## Instructions to follow
Copy the following rows word for word, keeping every line as it stands.

─── Available data

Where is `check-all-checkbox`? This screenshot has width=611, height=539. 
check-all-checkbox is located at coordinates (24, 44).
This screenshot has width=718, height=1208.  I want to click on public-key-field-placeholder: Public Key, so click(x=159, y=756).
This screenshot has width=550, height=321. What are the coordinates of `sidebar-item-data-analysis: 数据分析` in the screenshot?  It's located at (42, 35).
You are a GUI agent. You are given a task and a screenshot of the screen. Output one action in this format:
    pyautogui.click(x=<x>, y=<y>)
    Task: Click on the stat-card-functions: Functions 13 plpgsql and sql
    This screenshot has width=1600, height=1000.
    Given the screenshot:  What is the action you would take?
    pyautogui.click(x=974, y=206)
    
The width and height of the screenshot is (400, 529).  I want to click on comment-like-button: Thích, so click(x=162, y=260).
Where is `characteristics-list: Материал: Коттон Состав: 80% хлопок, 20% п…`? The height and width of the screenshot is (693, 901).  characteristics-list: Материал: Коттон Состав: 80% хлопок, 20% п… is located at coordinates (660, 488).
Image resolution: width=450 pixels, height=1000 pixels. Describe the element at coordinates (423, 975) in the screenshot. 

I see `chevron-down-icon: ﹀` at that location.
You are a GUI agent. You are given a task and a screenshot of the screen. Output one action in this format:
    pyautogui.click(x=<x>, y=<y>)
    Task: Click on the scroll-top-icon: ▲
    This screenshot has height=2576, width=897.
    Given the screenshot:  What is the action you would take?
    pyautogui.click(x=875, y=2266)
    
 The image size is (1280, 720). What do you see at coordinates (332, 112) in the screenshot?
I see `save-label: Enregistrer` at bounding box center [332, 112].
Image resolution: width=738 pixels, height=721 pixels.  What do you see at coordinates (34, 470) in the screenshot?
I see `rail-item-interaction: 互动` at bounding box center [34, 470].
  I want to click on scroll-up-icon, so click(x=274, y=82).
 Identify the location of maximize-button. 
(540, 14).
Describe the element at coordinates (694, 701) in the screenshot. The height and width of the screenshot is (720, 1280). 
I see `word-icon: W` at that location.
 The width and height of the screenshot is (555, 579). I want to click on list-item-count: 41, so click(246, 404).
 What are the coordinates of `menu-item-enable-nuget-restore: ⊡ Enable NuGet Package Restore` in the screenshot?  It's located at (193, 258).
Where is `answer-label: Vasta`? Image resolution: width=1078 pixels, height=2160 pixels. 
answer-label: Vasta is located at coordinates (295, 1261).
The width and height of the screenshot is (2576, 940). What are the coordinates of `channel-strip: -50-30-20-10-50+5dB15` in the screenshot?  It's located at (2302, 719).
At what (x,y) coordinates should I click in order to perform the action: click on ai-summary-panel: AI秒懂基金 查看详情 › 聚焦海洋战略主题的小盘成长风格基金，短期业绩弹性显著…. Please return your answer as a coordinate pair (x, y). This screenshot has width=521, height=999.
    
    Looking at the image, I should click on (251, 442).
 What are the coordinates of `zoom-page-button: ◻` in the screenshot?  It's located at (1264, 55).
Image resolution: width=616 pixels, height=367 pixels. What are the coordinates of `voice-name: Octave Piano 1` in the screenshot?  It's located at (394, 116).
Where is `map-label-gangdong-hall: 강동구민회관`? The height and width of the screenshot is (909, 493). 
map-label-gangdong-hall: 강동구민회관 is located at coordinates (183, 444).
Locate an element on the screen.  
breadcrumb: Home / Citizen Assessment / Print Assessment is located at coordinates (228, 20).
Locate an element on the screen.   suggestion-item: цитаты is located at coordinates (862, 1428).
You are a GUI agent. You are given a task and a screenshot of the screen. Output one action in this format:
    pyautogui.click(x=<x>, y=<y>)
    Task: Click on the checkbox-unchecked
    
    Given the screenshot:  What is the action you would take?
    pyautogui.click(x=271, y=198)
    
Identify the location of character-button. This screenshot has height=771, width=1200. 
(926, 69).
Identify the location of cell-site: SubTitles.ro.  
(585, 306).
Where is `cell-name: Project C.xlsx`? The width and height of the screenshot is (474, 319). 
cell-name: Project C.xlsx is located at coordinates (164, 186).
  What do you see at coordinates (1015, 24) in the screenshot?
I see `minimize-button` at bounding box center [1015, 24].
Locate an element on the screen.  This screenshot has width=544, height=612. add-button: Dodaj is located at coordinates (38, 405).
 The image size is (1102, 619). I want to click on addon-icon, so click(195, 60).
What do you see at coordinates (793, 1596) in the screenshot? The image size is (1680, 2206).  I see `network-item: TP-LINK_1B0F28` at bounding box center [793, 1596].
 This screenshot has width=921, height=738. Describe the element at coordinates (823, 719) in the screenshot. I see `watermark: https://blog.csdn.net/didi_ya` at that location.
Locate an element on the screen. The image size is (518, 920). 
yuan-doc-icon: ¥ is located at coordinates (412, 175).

──────

## Reply to the exercise
Where is `check-all-checkbox`? This screenshot has width=611, height=539. 
check-all-checkbox is located at coordinates (24, 44).
This screenshot has width=718, height=1208.  I want to click on public-key-field-placeholder: Public Key, so click(x=159, y=756).
This screenshot has width=550, height=321. What are the coordinates of `sidebar-item-data-analysis: 数据分析` in the screenshot?  It's located at (42, 35).
You are a GUI agent. You are given a task and a screenshot of the screen. Output one action in this format:
    pyautogui.click(x=<x>, y=<y>)
    Task: Click on the stat-card-functions: Functions 13 plpgsql and sql
    This screenshot has width=1600, height=1000.
    Given the screenshot:  What is the action you would take?
    pyautogui.click(x=974, y=206)
    
The width and height of the screenshot is (400, 529).  I want to click on comment-like-button: Thích, so click(x=162, y=260).
Where is `characteristics-list: Материал: Коттон Состав: 80% хлопок, 20% п…`? The height and width of the screenshot is (693, 901).  characteristics-list: Материал: Коттон Состав: 80% хлопок, 20% п… is located at coordinates (660, 488).
Image resolution: width=450 pixels, height=1000 pixels. Describe the element at coordinates (423, 975) in the screenshot. 

I see `chevron-down-icon: ﹀` at that location.
You are a GUI agent. You are given a task and a screenshot of the screen. Output one action in this format:
    pyautogui.click(x=<x>, y=<y>)
    Task: Click on the scroll-top-icon: ▲
    This screenshot has height=2576, width=897.
    Given the screenshot:  What is the action you would take?
    pyautogui.click(x=875, y=2266)
    
 The image size is (1280, 720). What do you see at coordinates (332, 112) in the screenshot?
I see `save-label: Enregistrer` at bounding box center [332, 112].
Image resolution: width=738 pixels, height=721 pixels.  What do you see at coordinates (34, 470) in the screenshot?
I see `rail-item-interaction: 互动` at bounding box center [34, 470].
  I want to click on scroll-up-icon, so click(x=274, y=82).
 Identify the location of maximize-button. 
(540, 14).
Describe the element at coordinates (694, 701) in the screenshot. The height and width of the screenshot is (720, 1280). 
I see `word-icon: W` at that location.
 The width and height of the screenshot is (555, 579). I want to click on list-item-count: 41, so click(246, 404).
 What are the coordinates of `menu-item-enable-nuget-restore: ⊡ Enable NuGet Package Restore` in the screenshot?  It's located at (193, 258).
Where is `answer-label: Vasta`? Image resolution: width=1078 pixels, height=2160 pixels. 
answer-label: Vasta is located at coordinates (295, 1261).
The width and height of the screenshot is (2576, 940). What are the coordinates of `channel-strip: -50-30-20-10-50+5dB15` in the screenshot?  It's located at (2302, 719).
At what (x,y) coordinates should I click in order to perform the action: click on ai-summary-panel: AI秒懂基金 查看详情 › 聚焦海洋战略主题的小盘成长风格基金，短期业绩弹性显著…. Please return your answer as a coordinate pair (x, y). This screenshot has width=521, height=999.
    
    Looking at the image, I should click on (251, 442).
 What are the coordinates of `zoom-page-button: ◻` in the screenshot?  It's located at (1264, 55).
Image resolution: width=616 pixels, height=367 pixels. What are the coordinates of `voice-name: Octave Piano 1` in the screenshot?  It's located at (394, 116).
Where is `map-label-gangdong-hall: 강동구민회관`? The height and width of the screenshot is (909, 493). 
map-label-gangdong-hall: 강동구민회관 is located at coordinates (183, 444).
Locate an element on the screen.  
breadcrumb: Home / Citizen Assessment / Print Assessment is located at coordinates (228, 20).
Locate an element on the screen.   suggestion-item: цитаты is located at coordinates (862, 1428).
You are a GUI agent. You are given a task and a screenshot of the screen. Output one action in this format:
    pyautogui.click(x=<x>, y=<y>)
    Task: Click on the checkbox-unchecked
    
    Given the screenshot:  What is the action you would take?
    pyautogui.click(x=271, y=198)
    
Identify the location of character-button. This screenshot has height=771, width=1200. 
(926, 69).
Identify the location of cell-site: SubTitles.ro.  
(585, 306).
Where is `cell-name: Project C.xlsx`? The width and height of the screenshot is (474, 319). 
cell-name: Project C.xlsx is located at coordinates (164, 186).
  What do you see at coordinates (1015, 24) in the screenshot?
I see `minimize-button` at bounding box center [1015, 24].
Locate an element on the screen.  This screenshot has width=544, height=612. add-button: Dodaj is located at coordinates (38, 405).
 The image size is (1102, 619). I want to click on addon-icon, so click(195, 60).
What do you see at coordinates (793, 1596) in the screenshot? The image size is (1680, 2206).  I see `network-item: TP-LINK_1B0F28` at bounding box center [793, 1596].
 This screenshot has width=921, height=738. Describe the element at coordinates (823, 719) in the screenshot. I see `watermark: https://blog.csdn.net/didi_ya` at that location.
Locate an element on the screen. The image size is (518, 920). 
yuan-doc-icon: ¥ is located at coordinates (412, 175).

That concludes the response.